# can hear water running in walls



## amicably (May 17, 2011)

I just installed tile in the upstairs bathroom and backsplash in the kitchen.

2 weeks later I can hear the water from the upstairs toilet running through the walls in the kitchen downstairs.

I had to remove the toilet to install the tile. I can't determine is there is a leak because I re-installed the toilet wrong or if there is just a leak in general.

I only hear the water in the walls when the toilet is flushed.

It sounds like a waterfall in my kitchen. any help or where I should begin to look will help. 

I was thinking of removing the toilet and re-installing it again.


----------



## Lightfoot (Jan 16, 2011)

Is the wall where the drain pipe is? Because i can hear water running through the plastic drainpipe in my wall also. If it were cast iron i kinda doubt i would hear it, but plastic pipes tend to not be so soundproof.


----------



## amicably (May 17, 2011)

I am not sure if it's near the drain pipe. I just know that I couldn't hear it before but now I can. I am thinking I might have installed the wax ring improperly when I put the toilet back, but I am not sure if that would lead to being able to hear the water running in the walls.


----------



## Bud Cline (Mar 12, 2006)

Did you use a new wax ring seal? You can't re-use the old one.

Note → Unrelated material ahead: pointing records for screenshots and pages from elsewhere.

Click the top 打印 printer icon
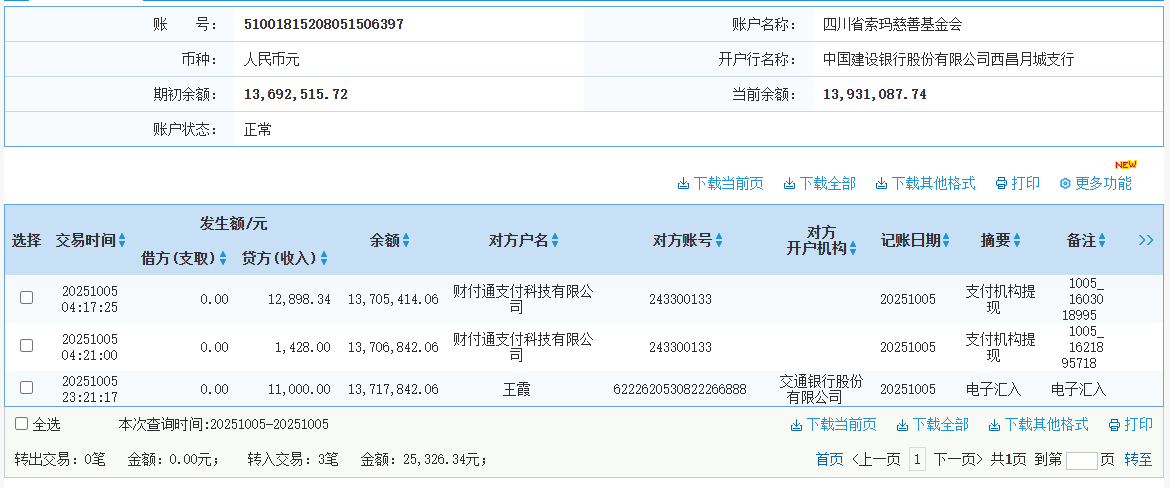Image resolution: width=1170 pixels, height=488 pixels. point(1001,184)
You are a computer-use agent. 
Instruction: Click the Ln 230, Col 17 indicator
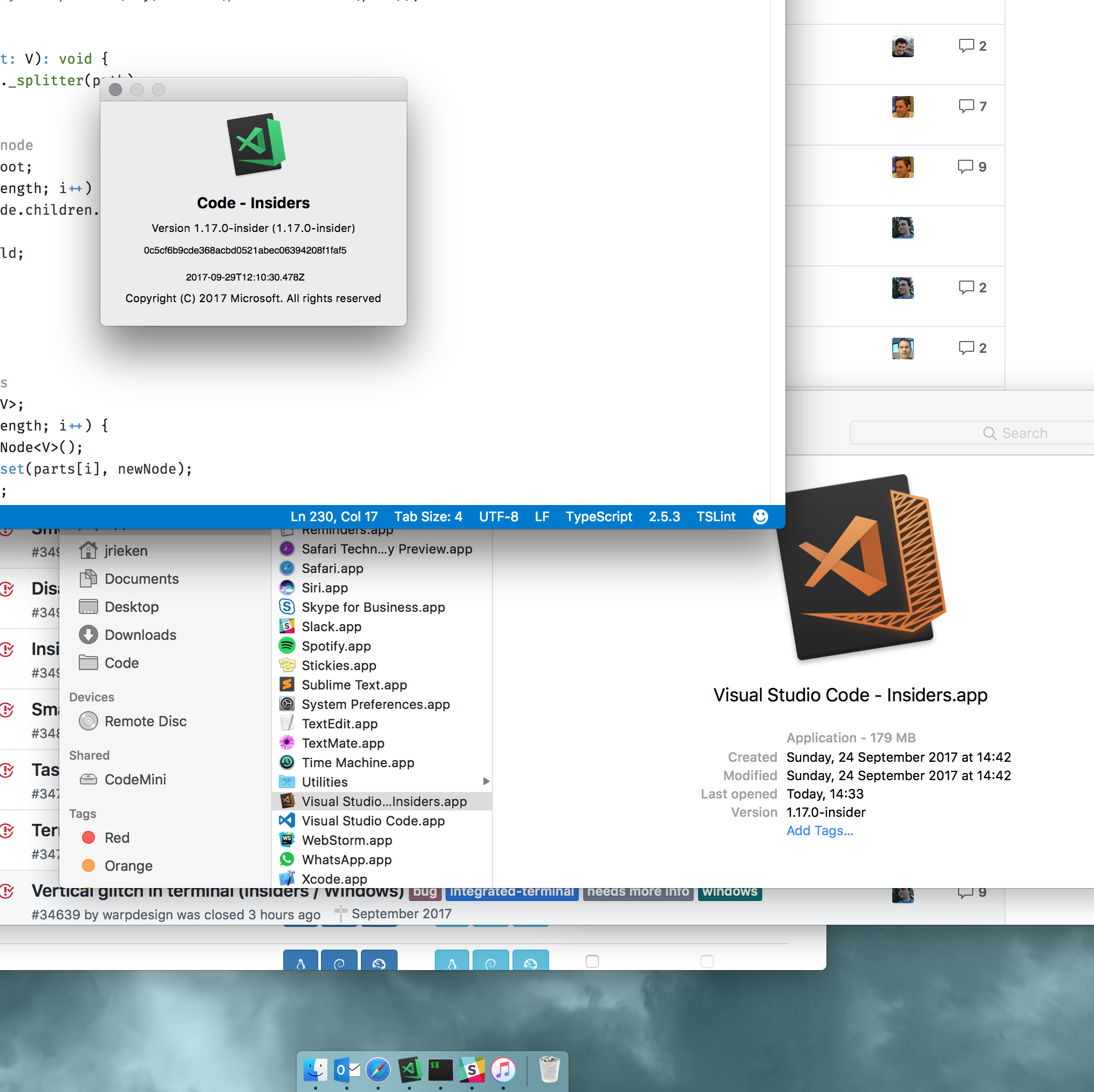[333, 516]
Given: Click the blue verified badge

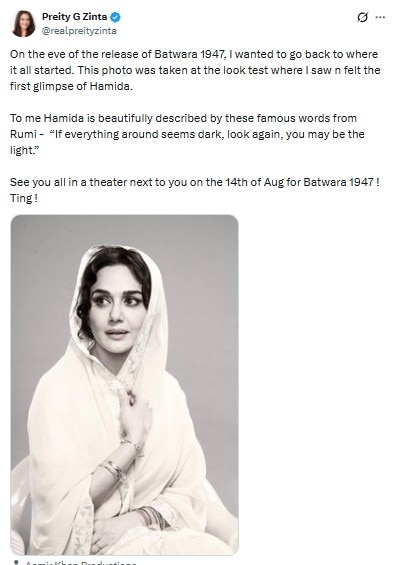Looking at the screenshot, I should point(115,17).
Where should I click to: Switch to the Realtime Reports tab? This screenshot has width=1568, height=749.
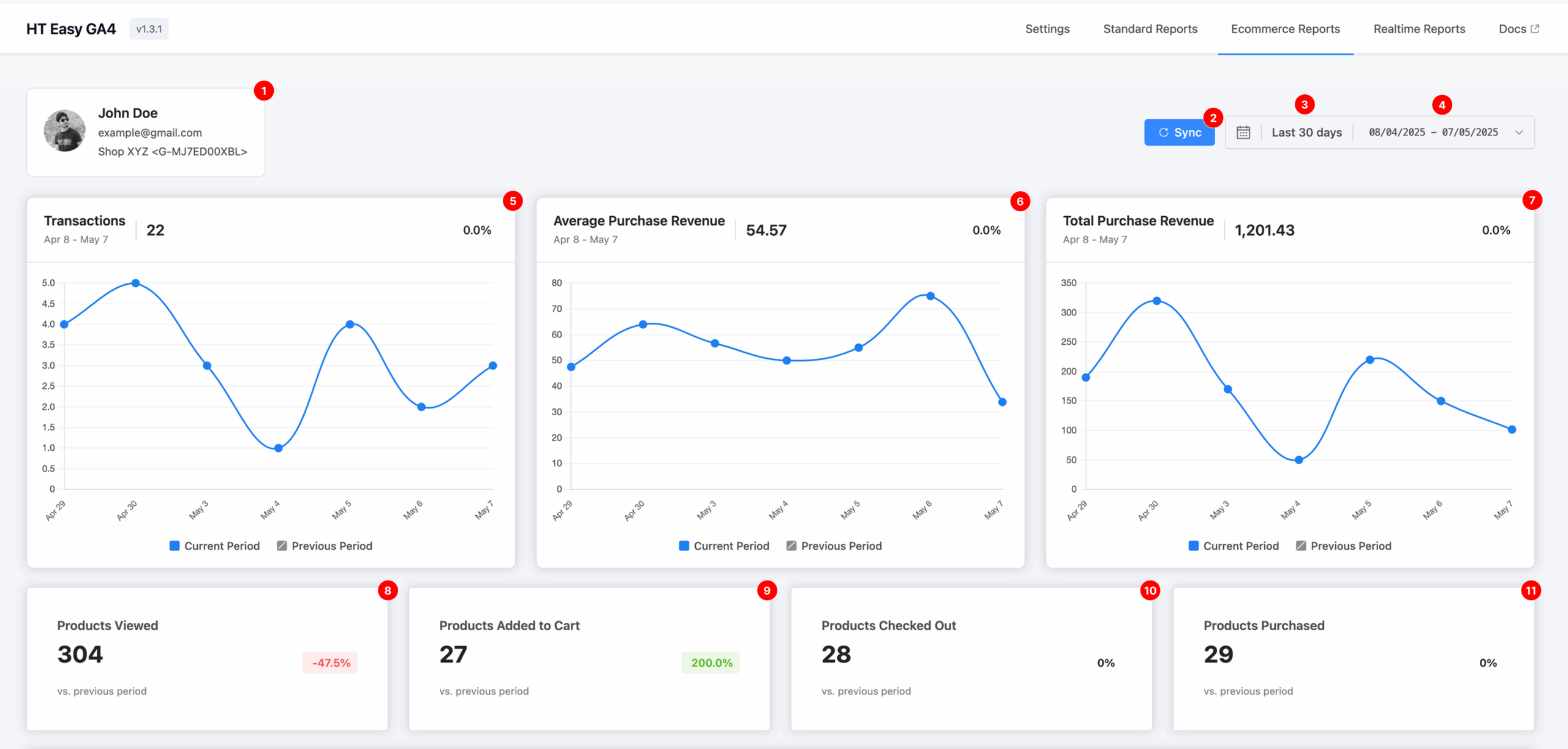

Don't flush that toilet any more until you get to bottom of this, if the toilet seal is leaking you are flooding the wall cavities with every flush.


----------



## TheEplumber (Jul 20, 2010)

What does the ceiling under the toilet look like? Sagging? Water stained?
Is the floor wet at the bottom of the wall?
Did you tile the bathroom floor? If so you might need a taller bowl wax.


----------



## fixrite (Mar 1, 2009)

In order to find out if you have a drain leak problem or a water in problem you need to take a BIG bucket of water and pour it down the drain, if you hear the problem then it is in the drain, if not then it is the water going into the tank problem. Sometimes it helps if you can get someone to pour the water in while you are downstairs listening. If your wax seal is not installed correctly or is the wrong one they you will have a mess under your toilet and in your walls. Hope that helps.


----------